There are several methods to estimate ETo, but their performance in different environments is diverse, since all of them have some empirical background. The FAO Penman-Monteith (EToPM) method has been considered as a universal standard to estimate ETo for more than a decade. This method considers many parameters related to the evapotranspiration process: net radiation, air temperature, vapor pressure deficit and wind speed; and it has presented very good results when compared to data from lysimeters populated with short grass or alfalfa [2].

However, the number of meteorological stations where all of these parameters are observed is limited in many areas of the globe. The number of stations where reliable data for these parameters exist is an even smaller subset. This is especially true in developing countries where reliable collection of wind speed, humidity and radiation is limited [3]. The FAO Penman-Monteith method is also appropriate for the calibration of other ETo estimation equations. The utilization of these calibrated ETo equations is recommended in the absence of data of any of the meteorological parameters necessary for the application of EToPM [4].

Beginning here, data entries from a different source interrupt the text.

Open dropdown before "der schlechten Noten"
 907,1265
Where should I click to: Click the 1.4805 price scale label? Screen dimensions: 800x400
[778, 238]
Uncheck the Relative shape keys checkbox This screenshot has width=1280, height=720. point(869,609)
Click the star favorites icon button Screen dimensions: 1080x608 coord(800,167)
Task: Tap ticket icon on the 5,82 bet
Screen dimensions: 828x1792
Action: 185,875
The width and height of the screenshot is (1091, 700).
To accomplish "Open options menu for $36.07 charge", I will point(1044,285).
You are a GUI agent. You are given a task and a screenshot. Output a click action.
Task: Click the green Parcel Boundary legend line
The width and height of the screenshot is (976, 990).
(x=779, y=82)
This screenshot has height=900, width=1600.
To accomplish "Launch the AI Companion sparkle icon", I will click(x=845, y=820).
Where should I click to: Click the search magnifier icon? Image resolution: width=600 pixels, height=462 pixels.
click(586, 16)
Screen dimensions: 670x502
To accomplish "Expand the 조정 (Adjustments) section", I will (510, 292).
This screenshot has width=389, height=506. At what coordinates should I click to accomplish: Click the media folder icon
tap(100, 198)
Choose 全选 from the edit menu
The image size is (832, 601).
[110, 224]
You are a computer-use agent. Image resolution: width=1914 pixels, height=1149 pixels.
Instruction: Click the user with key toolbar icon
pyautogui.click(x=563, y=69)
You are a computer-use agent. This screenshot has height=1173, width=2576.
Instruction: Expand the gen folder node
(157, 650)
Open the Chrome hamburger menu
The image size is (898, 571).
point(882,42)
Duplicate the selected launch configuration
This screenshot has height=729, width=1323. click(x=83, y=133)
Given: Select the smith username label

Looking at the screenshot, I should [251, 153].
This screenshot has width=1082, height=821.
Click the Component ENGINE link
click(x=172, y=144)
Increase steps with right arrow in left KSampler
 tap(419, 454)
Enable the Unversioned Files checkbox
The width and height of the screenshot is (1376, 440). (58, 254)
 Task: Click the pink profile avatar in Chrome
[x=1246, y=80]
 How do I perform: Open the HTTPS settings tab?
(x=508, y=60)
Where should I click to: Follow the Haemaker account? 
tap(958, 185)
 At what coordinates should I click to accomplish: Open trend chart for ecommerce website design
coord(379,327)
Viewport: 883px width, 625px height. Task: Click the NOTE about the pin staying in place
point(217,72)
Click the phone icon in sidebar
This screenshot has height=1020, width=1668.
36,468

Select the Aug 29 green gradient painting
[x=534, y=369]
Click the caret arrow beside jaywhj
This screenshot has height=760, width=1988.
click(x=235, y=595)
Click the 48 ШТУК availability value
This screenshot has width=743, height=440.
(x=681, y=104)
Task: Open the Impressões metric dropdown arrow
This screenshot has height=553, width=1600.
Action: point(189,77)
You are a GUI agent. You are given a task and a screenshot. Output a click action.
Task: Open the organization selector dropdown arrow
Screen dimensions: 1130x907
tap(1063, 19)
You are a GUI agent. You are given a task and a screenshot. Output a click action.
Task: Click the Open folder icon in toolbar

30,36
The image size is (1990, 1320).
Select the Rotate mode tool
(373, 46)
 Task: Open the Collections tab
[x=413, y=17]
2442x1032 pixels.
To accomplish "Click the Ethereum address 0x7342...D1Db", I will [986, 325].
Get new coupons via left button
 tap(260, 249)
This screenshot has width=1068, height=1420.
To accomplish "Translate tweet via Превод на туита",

Hargreaves and Samani [5] developed an alternative approach to estimate ETo where only mean maximum and mean minimum air temperature and extraterrestrial radiation are required (the Hargreaves-Samani method is referred to hereafter as HS). Because extraterrestrial radiation can be calculated for a certain day and location, only minimum and maximum temperatures are the parameters that require observation [2].

The HS method has been successfully compared with the EToPM using full datasets, or with grass lysimeter data, indicating that the HS method performs well in most climatic regions, with the exception of humid area where it tends to overestimate ETo [6]. The HS method is usually preferred with respective to other more complicated equations since it is reasonably adequate and requires only maximum and minimum air temperatures [7]. 

Therefore, the objective of this study was to evaluate the performance of the HS method to estimate ETo, in São João, Pernambuco, Brazil.

2. Material and Methods

2.1. Experimental Site, Climate and Soil

The study site was located at the “Riacho do Papagaio” Farm, in the Mundaú representative basin, county of São João, state of Pernambuco (8˚52'30"S, 36˚22'00"W, elevation 705 m) in north-eastern Brazil (Figure 1). The study was conducted throughout the year in 2011 and from February to December in 2012.

According to data from the Water and Climate Agency of Pernambuco [8] the total annual rainfall is 782.0 mm, and the wettest trimester consists of the months of May, June and July. The soil at the experimental site is classified as Neosoil Regolithic [9], which corresponds to Entisol in the American Soil Taxonomy [10].

2.2. Field Measurements

A micro-meteorological tower was established in the centre of the experimental field, and sensors were installed to record measurements of reference evapotranspiration. The dry and wet bulb temperatures were measured using integrated temperature-humidity probes (model HMP45C, Vaisala, Campbell Scientific Inc., Logan, UT, USA). The wind speed (U) was monitored with cup anemometers (model 014 A, Campbell Scientific Inc., Logan, UT, USA). The measurements were collected at 2.0 m above the top of the crop canopy.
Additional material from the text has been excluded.